St. Louis' system has a lot of subways too, no street running sections. Seattle is not unique in that regard. In fact, I think all of these cities besides Minneapolis/St. Paul has subways. I believe even Minneapolis' system has stations that are below grade though.
Minneapolis/St. Paul has a short underground segment beneath the airport on the Blue/Hiawatha Line.
1. Portland
2. Seattle
3. Minneapolis
4. St. Louis
5. Baltimore
6. Pittsburgh
7. Cleveland
How do you figure St Louis and Pitt are better than Cleveland? Clevelands Blue/Green line is about equal to the STL system and Pitt system plus they have an additional Heavy Rail Line.
Clevelands Rail is pretty well intergrates into its BRT system, as does Pitt.
How do you figure St Louis and Pitt are better than Cleveland? Clevelands Blue/Green line is about equal to the STL system and Pitt system plus they have an additional Heavy Rail Line.
Clevelands Rail is pretty well intergrates into its BRT system, as does Pitt.
St. Louis's rail system has MUCH higher ridership than both Cleveland and Pittsburgh.
Its odd, the actual pages for the Red Line and Cleveland Light Rail say ridership combined is about 37,000/day, (comparable with 44K) while those list combine for 24,000/day.
While Ridership shows the utilization it doesn't necessarily show the actual quality of the system. I think that the Cleveland System has better coverage allowing east west and North South travel through the major axis of the city, while currently St Louis has basically an East-West line, and Pittsburgh basically has a North-South Line.
Regardless of actual ridership numbers, I think it is pretty clear that Portland has the best rail system with Seattle gaining on it. Portland kicks the butt of many larger cities including all the sunbelt cities and you could make an argument has a better system than LA as well although obviously much smaller.
The fact that more low income people in Cleveland or St Louis or Baltimore might use their rail out of necessity does not mean that they have better systems.
When many people think of rail systems, they only consider heavy rail and light rail. However, commuter rail and intercity rail are also forms of rail transit.
Quote:
Originally Posted by brianpmcdonnell17
I was referring to heavy rail rapid transit. I'm sorry for the poor terminology; I'm from New York so that type of transit if referred to as a subway. Heavy rail rapid transit is only present in Baltimore and Cleveland of the cities listed.

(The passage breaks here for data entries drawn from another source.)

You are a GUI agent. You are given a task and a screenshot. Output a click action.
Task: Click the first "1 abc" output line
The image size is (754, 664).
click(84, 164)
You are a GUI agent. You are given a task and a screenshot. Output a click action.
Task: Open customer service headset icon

However I hadn't really thought about that in my rankings at all. I was simply considering movement around the city (again as a visitor) didnt really consider connectivity from the suburbs. I would disregard intercity rail though as that is not how I interpret the spirit of the question...to me it's about mobility within the city. But that's just me.

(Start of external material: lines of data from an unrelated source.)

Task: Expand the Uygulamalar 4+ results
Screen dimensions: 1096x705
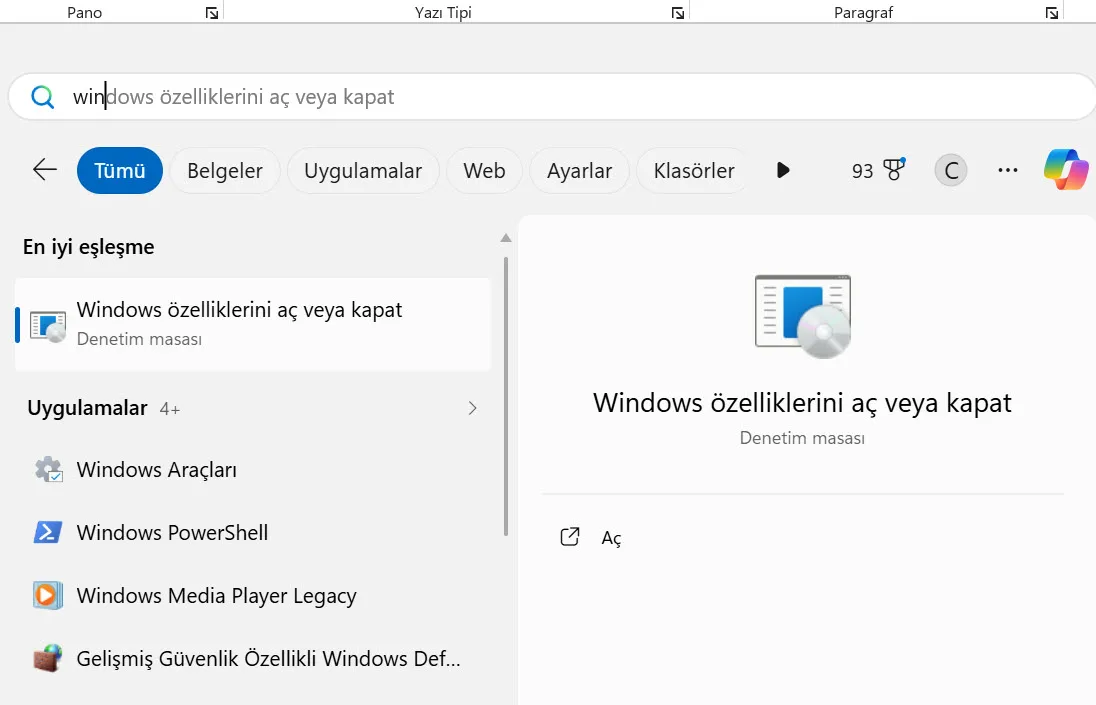Action: tap(471, 408)
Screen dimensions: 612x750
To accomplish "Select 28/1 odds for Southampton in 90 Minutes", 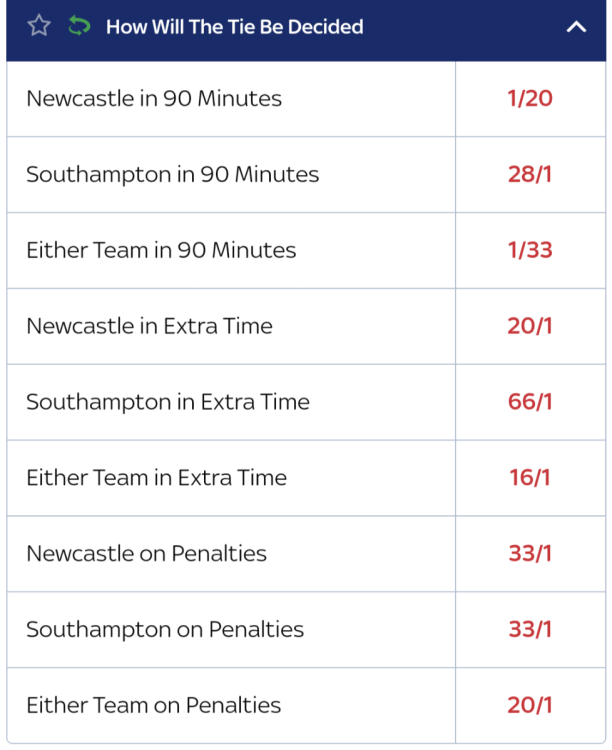I will [x=530, y=175].
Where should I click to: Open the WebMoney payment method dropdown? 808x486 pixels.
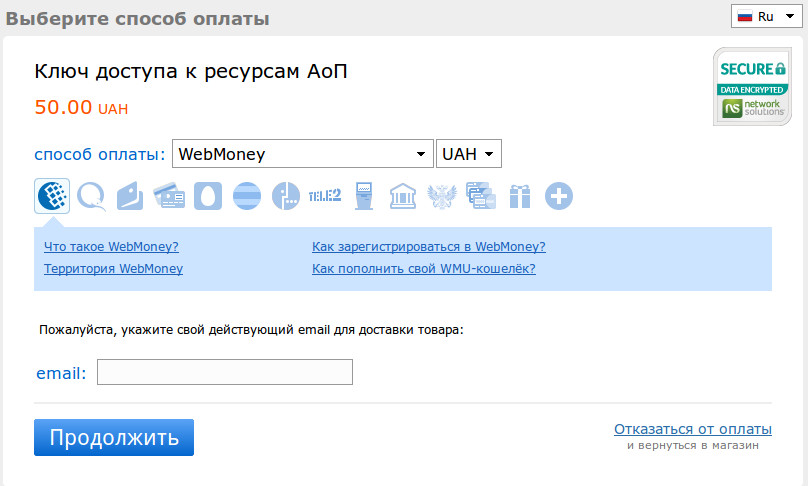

Reviewing my rankings, the only change I would make as a result of the commuter rail argument is bumping Baltimore up just ahead of MSP but still well below Seattle. I was impressed with Baltimore's options, but still felt that it's connectivity and comprehensiveness to the areas we wanted to go were very lacking. Not to mention that literally NO ONE ELSE was in sight each time we took the subway, and very few on the light rail. During my tours of Bmore I used the Charm City Circulator more than I used the rail system, and I used uber twice as often. TBH the only practical reason for riding the rail lines was to actually see what it was like.